Despite right-wing media’s apoplectic focus on the threat of migrants bringing the coronavirus, there’s little evidence that migrants are significant spreaders of the virus. The Associated Press recently reported:
Reporting also indicates that Immigration and Customs Enforcement (ICE) is releasing coronavirus-positive migrant detainees into communities without notifying local authorities as is protocol -- a fact that has been largely ignored in right-wing media’s coverage.
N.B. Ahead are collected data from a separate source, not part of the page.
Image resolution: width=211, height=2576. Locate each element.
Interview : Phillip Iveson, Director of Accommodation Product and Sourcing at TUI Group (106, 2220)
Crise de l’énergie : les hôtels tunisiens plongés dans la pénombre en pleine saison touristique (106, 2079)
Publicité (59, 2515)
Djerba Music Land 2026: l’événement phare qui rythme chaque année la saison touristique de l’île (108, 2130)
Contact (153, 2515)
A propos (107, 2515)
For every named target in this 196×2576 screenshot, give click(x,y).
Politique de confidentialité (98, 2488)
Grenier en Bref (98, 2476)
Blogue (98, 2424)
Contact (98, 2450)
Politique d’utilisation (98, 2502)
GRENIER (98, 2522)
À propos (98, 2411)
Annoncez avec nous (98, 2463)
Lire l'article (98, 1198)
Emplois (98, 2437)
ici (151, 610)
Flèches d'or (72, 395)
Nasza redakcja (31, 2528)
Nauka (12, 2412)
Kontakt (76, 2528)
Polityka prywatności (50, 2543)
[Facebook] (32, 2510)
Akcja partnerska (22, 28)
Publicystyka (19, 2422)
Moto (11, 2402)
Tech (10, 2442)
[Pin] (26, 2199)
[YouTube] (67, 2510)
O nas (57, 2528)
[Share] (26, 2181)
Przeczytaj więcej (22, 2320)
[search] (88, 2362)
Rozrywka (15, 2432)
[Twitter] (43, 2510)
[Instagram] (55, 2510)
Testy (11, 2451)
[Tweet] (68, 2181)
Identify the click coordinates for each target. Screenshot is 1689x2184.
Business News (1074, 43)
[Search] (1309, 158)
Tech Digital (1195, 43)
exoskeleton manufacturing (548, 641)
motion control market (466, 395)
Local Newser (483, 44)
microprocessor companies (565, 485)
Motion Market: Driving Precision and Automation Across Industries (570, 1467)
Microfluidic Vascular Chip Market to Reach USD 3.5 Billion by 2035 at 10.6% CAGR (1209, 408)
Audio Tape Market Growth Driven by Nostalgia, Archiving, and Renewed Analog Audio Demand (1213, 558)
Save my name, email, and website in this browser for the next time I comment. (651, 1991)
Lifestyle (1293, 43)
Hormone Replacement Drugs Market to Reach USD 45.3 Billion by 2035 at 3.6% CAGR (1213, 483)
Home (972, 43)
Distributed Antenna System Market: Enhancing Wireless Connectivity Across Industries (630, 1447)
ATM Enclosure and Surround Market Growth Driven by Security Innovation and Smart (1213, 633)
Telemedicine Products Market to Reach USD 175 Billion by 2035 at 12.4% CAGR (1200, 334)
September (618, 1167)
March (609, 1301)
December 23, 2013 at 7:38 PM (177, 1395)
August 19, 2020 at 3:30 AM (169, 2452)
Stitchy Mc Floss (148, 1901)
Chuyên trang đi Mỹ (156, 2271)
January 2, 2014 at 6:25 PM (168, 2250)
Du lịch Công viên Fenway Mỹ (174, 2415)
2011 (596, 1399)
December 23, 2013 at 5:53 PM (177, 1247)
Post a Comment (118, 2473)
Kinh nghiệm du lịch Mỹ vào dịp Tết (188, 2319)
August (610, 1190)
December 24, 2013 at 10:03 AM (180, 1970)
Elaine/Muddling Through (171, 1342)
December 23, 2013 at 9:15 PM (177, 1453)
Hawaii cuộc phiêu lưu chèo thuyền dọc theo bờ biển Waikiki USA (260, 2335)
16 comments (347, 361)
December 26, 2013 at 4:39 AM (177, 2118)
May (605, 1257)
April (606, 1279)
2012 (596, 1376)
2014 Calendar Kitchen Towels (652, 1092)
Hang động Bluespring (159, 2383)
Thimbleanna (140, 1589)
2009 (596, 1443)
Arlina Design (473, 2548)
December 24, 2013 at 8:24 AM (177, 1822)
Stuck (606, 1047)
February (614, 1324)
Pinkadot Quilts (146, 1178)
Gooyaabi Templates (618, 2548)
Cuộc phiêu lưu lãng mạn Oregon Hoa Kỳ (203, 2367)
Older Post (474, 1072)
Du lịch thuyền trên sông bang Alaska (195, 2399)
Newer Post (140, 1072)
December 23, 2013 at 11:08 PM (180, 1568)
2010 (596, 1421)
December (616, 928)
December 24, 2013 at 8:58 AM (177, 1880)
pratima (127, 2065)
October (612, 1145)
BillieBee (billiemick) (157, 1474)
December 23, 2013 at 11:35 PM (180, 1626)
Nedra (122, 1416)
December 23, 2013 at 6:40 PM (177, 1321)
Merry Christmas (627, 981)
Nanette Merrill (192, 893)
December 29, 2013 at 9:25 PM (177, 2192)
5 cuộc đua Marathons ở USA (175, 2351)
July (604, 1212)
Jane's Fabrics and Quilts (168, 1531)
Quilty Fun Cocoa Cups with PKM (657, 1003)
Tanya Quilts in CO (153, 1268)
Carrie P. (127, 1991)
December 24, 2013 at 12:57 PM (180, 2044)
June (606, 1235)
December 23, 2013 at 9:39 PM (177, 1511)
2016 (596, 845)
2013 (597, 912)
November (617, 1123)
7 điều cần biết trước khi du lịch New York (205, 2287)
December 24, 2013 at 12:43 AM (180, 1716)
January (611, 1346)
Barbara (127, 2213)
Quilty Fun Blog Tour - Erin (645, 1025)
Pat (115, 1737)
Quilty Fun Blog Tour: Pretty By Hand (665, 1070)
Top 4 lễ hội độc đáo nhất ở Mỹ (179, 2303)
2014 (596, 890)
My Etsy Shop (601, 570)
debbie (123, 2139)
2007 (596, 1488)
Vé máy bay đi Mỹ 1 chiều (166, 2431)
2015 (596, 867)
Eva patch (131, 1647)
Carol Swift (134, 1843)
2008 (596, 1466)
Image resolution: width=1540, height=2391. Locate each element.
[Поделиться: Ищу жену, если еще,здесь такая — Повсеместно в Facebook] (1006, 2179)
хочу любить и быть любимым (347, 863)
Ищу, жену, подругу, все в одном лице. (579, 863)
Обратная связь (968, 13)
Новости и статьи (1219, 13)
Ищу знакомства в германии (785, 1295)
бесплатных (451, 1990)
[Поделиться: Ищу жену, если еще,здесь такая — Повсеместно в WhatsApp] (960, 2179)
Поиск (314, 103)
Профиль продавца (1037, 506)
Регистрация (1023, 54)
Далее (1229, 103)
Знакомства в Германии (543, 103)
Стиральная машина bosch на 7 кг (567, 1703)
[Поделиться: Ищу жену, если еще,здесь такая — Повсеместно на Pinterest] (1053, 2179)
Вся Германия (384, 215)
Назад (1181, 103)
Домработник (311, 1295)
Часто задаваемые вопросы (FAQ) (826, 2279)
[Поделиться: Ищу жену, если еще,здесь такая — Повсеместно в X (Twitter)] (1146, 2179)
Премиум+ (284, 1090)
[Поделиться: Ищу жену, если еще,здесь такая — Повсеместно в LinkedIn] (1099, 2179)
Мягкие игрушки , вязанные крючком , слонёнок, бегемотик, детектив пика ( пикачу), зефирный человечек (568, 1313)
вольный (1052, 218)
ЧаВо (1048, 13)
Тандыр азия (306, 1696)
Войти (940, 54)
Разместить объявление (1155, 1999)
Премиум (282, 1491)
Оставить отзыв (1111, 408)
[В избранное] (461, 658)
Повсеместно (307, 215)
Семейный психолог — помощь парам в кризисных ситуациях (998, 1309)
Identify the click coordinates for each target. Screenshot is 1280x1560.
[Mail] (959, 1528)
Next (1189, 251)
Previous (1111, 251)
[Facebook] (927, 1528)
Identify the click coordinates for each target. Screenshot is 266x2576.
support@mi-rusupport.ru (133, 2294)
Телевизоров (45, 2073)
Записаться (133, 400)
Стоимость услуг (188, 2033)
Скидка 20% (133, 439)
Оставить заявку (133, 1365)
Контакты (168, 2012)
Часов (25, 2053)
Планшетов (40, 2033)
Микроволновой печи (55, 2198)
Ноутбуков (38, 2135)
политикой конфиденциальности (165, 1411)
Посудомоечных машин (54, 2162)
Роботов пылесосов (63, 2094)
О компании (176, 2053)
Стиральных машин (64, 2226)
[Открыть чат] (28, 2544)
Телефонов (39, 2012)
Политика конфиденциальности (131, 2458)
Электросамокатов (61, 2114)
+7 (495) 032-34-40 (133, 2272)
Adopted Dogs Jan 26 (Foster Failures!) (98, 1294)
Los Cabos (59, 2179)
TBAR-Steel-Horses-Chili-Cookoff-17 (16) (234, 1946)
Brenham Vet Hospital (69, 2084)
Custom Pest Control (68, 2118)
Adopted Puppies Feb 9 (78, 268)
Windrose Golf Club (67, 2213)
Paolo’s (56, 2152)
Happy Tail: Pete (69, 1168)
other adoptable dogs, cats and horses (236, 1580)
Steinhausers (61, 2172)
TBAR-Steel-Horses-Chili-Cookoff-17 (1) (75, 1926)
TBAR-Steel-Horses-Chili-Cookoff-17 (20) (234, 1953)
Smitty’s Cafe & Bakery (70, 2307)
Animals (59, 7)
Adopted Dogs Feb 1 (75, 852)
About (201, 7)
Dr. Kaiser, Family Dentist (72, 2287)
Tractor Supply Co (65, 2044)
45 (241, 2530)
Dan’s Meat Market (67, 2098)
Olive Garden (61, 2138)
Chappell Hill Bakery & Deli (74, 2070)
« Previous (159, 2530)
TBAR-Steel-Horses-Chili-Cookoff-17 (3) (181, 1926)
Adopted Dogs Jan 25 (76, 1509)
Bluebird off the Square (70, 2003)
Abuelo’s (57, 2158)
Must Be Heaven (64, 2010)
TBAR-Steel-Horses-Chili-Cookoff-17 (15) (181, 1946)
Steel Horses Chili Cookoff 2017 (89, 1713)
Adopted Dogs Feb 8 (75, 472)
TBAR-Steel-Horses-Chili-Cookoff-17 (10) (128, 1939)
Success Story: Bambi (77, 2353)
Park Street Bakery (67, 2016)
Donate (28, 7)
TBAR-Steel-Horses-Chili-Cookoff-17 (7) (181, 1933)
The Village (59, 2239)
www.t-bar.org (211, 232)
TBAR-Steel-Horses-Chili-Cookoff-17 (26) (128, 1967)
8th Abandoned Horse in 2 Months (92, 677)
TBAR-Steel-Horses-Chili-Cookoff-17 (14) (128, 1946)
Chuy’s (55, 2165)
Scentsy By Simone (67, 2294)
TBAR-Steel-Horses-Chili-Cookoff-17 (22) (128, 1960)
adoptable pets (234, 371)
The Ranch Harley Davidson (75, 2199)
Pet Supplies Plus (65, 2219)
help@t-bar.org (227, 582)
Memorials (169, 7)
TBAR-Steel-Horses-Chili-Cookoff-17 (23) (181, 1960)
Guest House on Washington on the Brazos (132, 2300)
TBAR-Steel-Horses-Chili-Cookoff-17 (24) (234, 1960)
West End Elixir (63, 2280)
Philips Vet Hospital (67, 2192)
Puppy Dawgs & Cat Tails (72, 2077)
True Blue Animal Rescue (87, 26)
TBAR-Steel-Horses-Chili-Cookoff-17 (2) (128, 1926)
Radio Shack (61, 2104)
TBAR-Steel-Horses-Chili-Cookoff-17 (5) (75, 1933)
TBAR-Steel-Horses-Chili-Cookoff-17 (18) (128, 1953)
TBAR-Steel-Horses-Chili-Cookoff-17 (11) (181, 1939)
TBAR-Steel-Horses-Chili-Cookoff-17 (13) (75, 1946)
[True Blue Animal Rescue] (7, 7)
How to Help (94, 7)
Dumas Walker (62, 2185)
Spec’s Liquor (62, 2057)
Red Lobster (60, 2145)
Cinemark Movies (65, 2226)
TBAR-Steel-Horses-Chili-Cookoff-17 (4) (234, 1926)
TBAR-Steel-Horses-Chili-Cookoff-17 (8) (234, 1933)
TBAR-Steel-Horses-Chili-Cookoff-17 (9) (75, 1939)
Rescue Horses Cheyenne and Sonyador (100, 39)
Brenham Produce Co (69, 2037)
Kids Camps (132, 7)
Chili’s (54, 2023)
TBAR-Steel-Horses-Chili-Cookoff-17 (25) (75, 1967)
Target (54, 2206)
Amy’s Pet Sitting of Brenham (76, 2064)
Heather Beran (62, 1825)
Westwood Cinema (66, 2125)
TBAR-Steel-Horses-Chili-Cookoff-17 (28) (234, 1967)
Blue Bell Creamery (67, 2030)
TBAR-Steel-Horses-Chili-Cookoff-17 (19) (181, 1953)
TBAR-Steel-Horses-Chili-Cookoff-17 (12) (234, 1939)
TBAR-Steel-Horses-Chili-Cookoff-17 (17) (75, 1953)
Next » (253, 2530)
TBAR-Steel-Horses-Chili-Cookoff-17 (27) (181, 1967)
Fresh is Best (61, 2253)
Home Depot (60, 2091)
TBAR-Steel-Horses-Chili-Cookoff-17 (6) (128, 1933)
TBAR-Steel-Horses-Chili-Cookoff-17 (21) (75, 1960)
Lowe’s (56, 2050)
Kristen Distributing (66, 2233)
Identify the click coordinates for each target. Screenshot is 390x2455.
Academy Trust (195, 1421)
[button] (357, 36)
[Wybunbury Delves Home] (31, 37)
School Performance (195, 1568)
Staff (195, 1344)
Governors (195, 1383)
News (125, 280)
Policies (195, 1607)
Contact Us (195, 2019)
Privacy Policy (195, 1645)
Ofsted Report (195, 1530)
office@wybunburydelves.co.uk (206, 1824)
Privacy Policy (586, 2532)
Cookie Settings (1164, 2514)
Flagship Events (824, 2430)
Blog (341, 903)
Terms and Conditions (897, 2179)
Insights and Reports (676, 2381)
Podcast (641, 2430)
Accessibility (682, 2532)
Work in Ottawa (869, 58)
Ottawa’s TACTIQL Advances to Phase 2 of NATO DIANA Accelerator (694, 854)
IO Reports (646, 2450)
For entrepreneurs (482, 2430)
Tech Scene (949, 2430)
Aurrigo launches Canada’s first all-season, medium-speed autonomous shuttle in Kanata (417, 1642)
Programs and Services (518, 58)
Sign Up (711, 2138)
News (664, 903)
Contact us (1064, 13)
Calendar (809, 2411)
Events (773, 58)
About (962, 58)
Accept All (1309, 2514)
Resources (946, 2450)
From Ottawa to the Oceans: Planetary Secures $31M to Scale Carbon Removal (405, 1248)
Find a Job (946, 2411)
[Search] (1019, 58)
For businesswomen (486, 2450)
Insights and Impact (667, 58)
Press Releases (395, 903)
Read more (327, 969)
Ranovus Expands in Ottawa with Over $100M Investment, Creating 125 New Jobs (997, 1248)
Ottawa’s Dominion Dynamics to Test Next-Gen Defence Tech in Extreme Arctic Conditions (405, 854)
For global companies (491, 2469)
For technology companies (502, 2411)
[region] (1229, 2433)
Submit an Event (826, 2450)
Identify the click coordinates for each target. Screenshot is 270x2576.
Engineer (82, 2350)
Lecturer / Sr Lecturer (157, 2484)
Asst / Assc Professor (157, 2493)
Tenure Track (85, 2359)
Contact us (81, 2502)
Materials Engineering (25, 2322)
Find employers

The nativist trope that immigrants are significant sources of disease is not new, but the modern threat of coronavirus has given anti-immigrationists a new way to repackage these harmful tropes. In 2016, Fox News fearmongered that immigrants were bringing “disease” and posed “an illegal health risk.” Fox’s 2018 segments included spreading evidence-free conspiracy theories of a disease-infested migrant caravan bringing leprosy, rabies, HIV, and smallpox. In 2019, a Fox & Friends guest used recent measles outbreaks to suggest immigrants were bringing diseases and pushed debunked rumors of migrants bringing Ebola. That same year, Fox News prime-time host Laura Ingraham claimed that “most” of the migrants entering the U.S. could be carrying diseases, which could lead to a nationwide pandemic.
The racist and unfounded trope that immigrants are perpetual sources of disease has existed for centuries, but perpetrators of the myth pose a new threat in a modern world where many people are rightfully concerned about the spread of the coronavirus. Right-wing media’s disingenuous fearmongering merely repackages the nativist trope to fit with the coronavirus and continues to put immigrants at further risk.
Methodology
Media Matters searched our internal database of all original, weekday programming on Fox News Channel (shows airing from 6 a.m. through midnight EST) for segments that analysts determined to include any suggestion that immigrants at the southern border pose a danger of spreading coronavirus within the United States due to current immigration policy.